**YOUR INSTRUCTIONS**. Quote every line of the rows below word for word, leaving out the pictures.

[Item coordinate data]
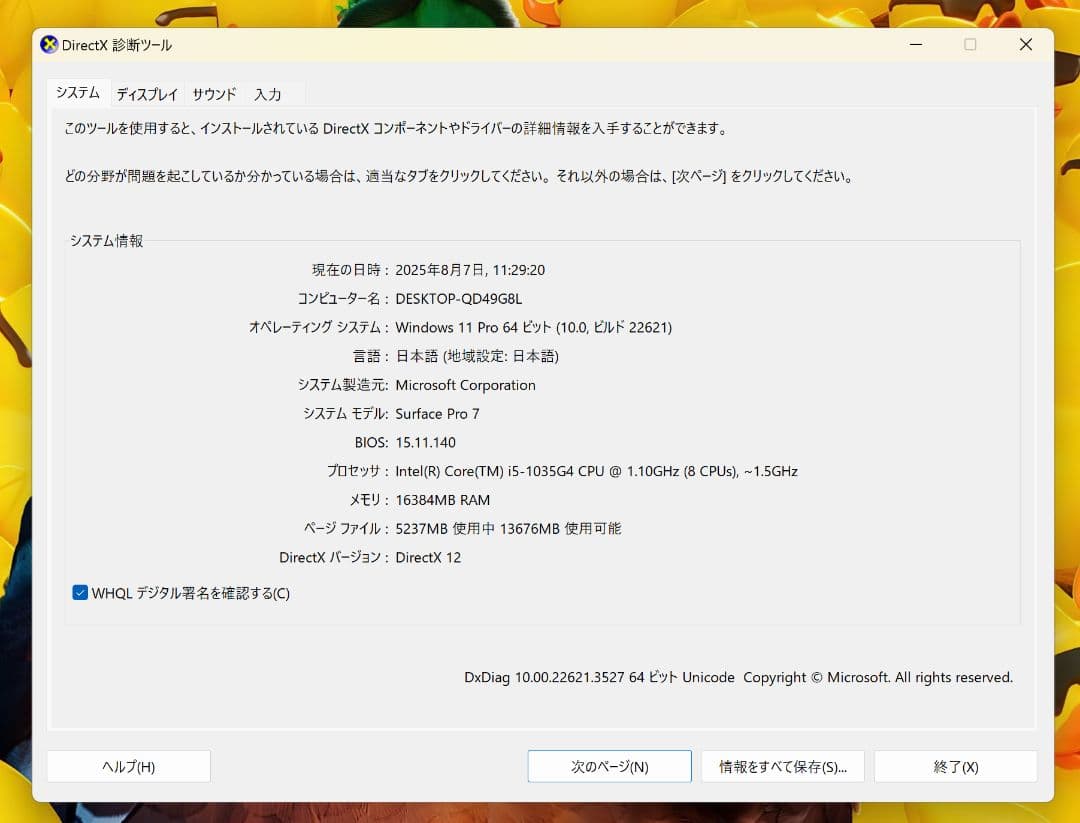Click the ヘルプ(H) button
This screenshot has height=823, width=1080.
click(128, 766)
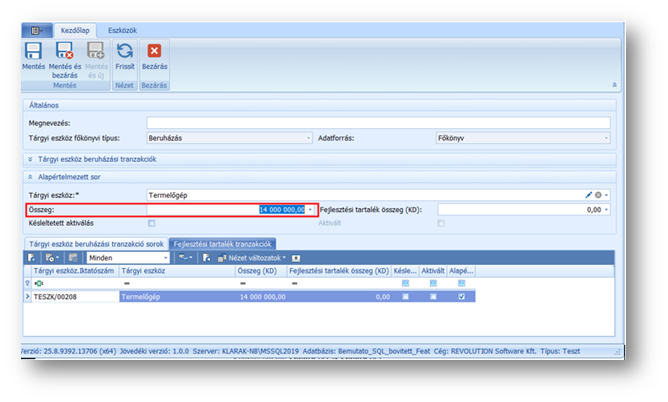This screenshot has width=668, height=402.
Task: Switch to the Eszközök ribbon tab
Action: [x=122, y=31]
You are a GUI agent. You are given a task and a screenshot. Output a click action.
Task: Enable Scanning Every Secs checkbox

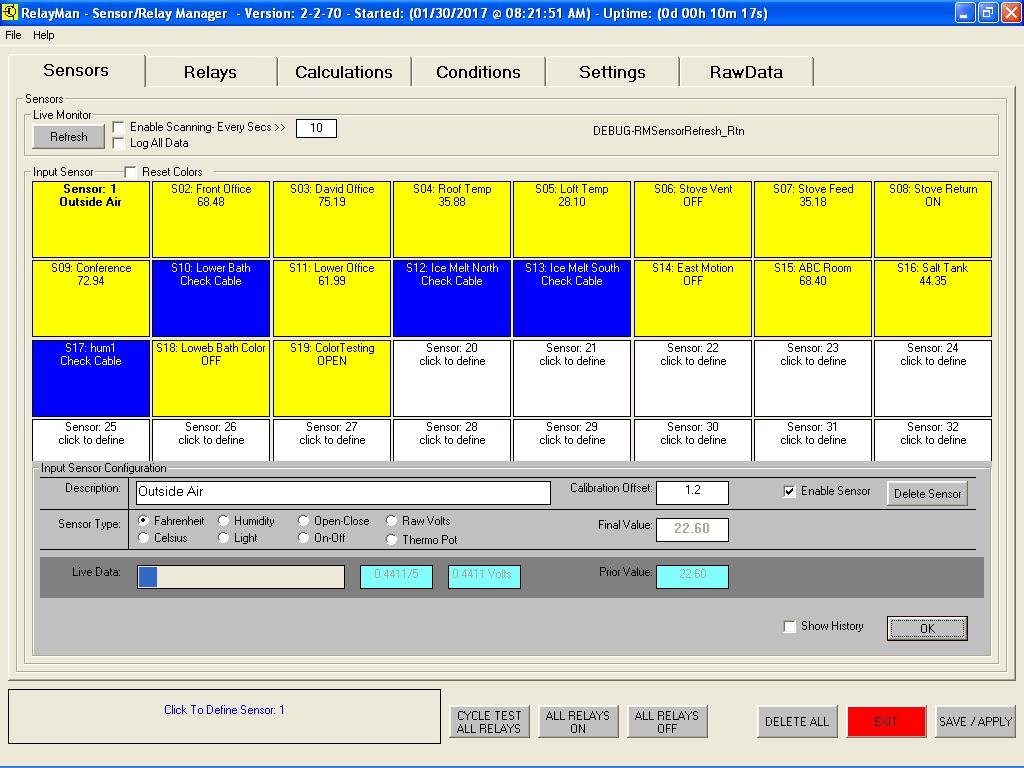pyautogui.click(x=119, y=128)

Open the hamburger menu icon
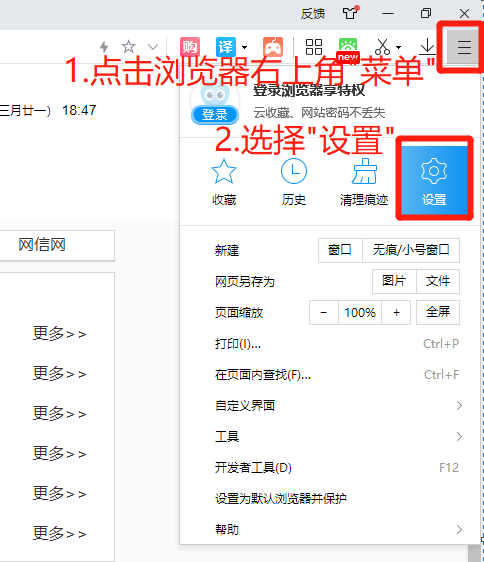464,47
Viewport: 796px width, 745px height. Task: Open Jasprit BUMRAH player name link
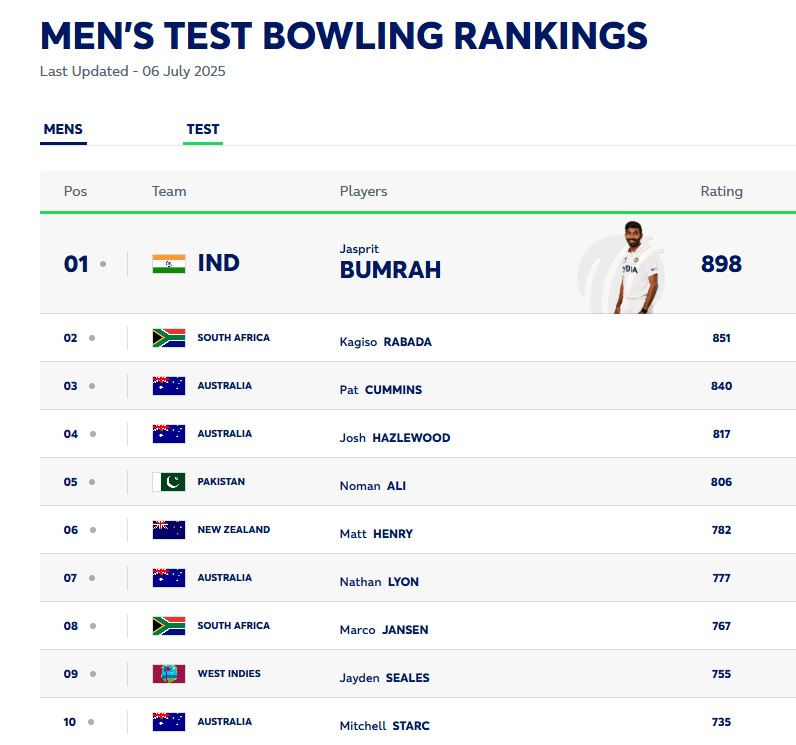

**REPLY**.
Click the ヘルプ(H) button
This screenshot has height=823, width=1080.
click(128, 766)
This screenshot has width=668, height=402.
Task: Switch to the Eszközök ribbon tab
Action: [x=122, y=31]
You are a GUI agent. You are given a task and a screenshot. Output a click action.
Task: Enable Scanning Every Secs checkbox

pyautogui.click(x=119, y=128)

Open the hamburger menu icon
464,47
Viewport: 796px width, 745px height. Task: Open Jasprit BUMRAH player name link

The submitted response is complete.